EA has been dominating the realm of interactive sports for years because of their commitment to delivering all of the excitement, thrills and suspense of the actual leagues themselves. In NBA Live 10, the publisher made it their goal to capture the spectacle and emotion of professional basketball, ensuring that both veterans and newcomers will have plenty to jump into.
For those looking for instant gratification, setting up a match between any two teams is quick and easy. Jumping online for 1-on-1 versus play or 5-on-5 team play is equally painless. If you want competitive play, the Adidas Live Run system allows player squads to compete against one another for monthly rewards, while the Dynamic Season brings all of the excitement of professional basketball to the game by scheduling your match-ups to match the actual NBA schedule. Live ’10 uses something called the Dynamic DNA system to update player stats as the real season progresses, guaranteeing that the in-game avatars match their actual NBA counterpart’s performance on a daily basis. Also sweet is the inclusion of fantasy teams and dynasty play, stuffing the game with everything that a baller would need.
The controls of NBA Live ’10 are very smooth, as maneuvering everything from a single player to an entire team feels effortless. Even the clumsiest players can shoot, dunk, pick and roll without much exertion, while the more dexterous players have a number of finesse moves available for blow-bys and direct passes. I did notice some looseness to the movement when defending, but the adjustments that I had to make to accommodate this was minor. More troublesome is the game’s camera, which always follows the ball no matter what else is occurring.
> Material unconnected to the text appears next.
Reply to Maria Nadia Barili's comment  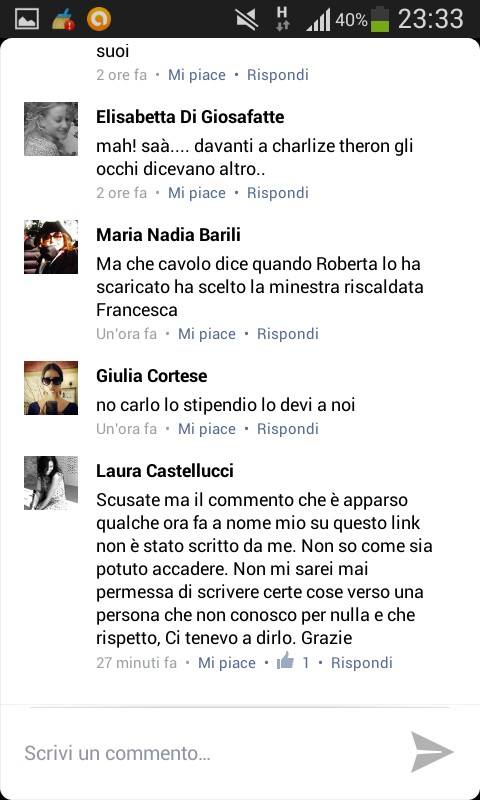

If a player is off-screen, it’s difficult to gauge where they are, making long passes easy against human-controlled players but nigh impossible against AI-controlled ones. Also problematic is that the game does little to settle new players into the world of Live, making it rough for rookies to play in the big leagues.
Thankfully, the multiplayer portion of NBA Live 10 is fairly meaty, making it easy for you to get in a game while also offering plenty of options. The Adidas Live Run module is a great way to enter serious competition by using player squads, which are Live’s version of clans or guilds. Aside from standard 1-on-1 play, Live ’10 also offers a 5-on-5 cooperative mode where each player controls a single position. The online play is nicely done, with stat-tracking and a rankings system that sets you up against the right opponents most of the time. NBA Live 10 also offers plenty of couch-based multiplayer options, as everything from Dynasty Mode to the Dynamic Season can be tackled offline with a buddy.
While Live ’10 is overflowing with options and modes, the game’s visual presentation tends to be hit-or-miss. Reasonably authentic player animations are offset by rigid transitions and movement, and the consistently sweaty player models are nicely detailed, but perspiration can only impress for so long. The included arenas can each be dazzling, particularly during playoff and championship games, but fan animations have far too little variety to look like a genuine crowd. Similarly, the strong audio commentary wears out its welcome once you begin to recognize a few key phrases after a few hours of play, but the booming crowd noise thrills as they excitedly react to each big play.
Improving such a long-running series is undoubtedly a difficult endeavor, but EA has delivered a lot of what makes the NBA so special. While it’s disappointing to see that the biggest improvements in NBA Live ’10 are cosmetic, you’re still getting a fun, feature-packed game of basketball with great multiplayer options and authentic season play.